Request: Copy the rows starting at the line containing "Given: Click blue" and ending at the line containing "tap(295, 110)", keeping every word as it is. Leave the pictures out of your answer.
### Data rows
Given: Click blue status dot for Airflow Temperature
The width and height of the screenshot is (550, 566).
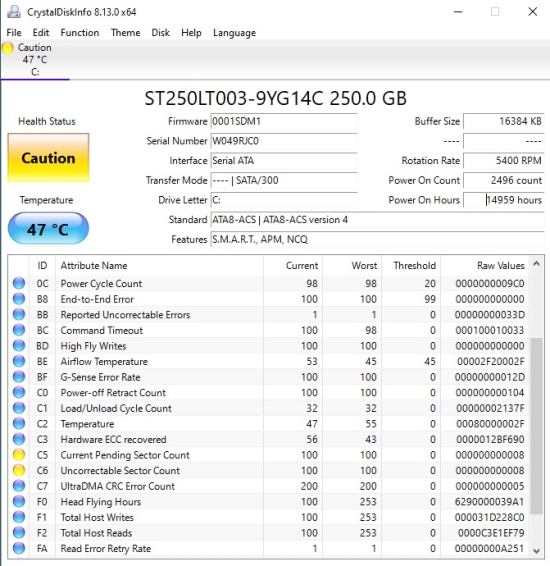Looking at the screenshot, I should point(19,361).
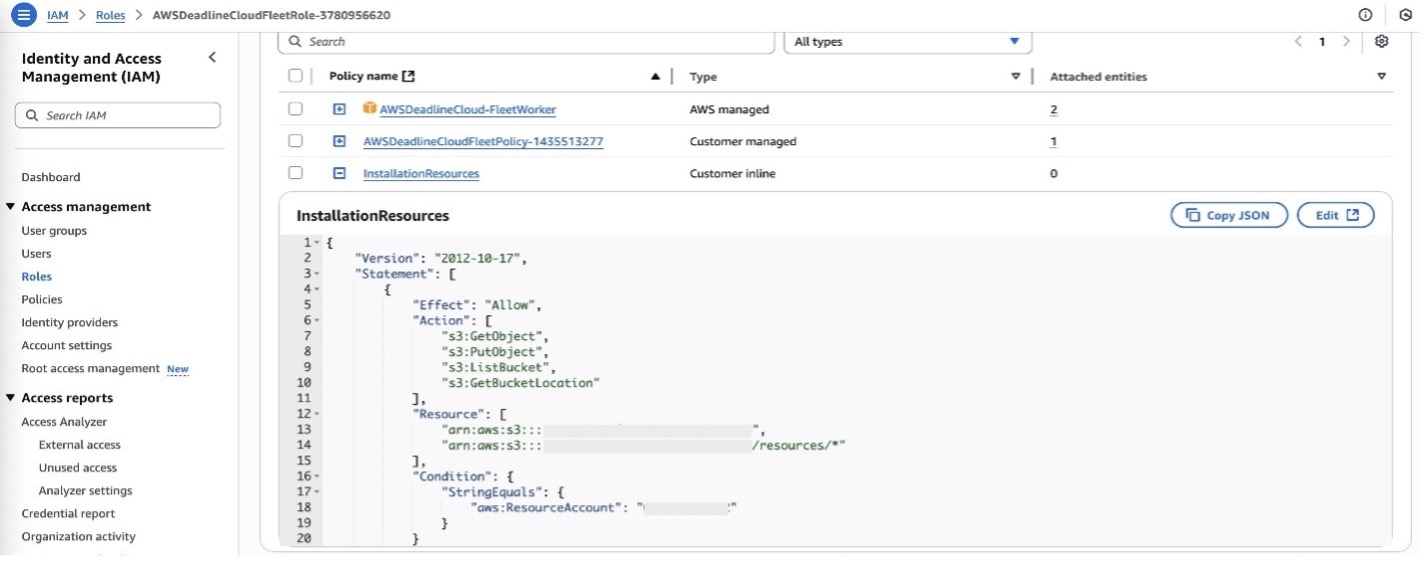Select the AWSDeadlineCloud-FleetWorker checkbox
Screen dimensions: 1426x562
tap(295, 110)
######
### Data rows
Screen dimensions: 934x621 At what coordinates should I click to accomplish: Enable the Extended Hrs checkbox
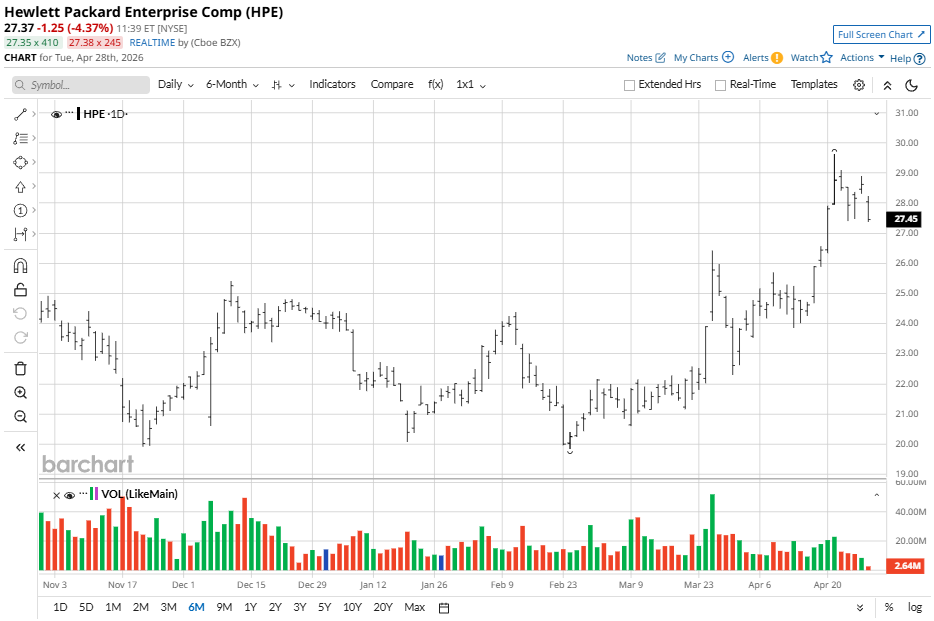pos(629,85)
######
Final answer:
Given: Click blue status dot for Airflow Temperature
The width and height of the screenshot is (550, 566).
Looking at the screenshot, I should point(19,361).
Select the AWSDeadlineCloud-FleetWorker checkbox
Screen dimensions: 1426x562
tap(295, 110)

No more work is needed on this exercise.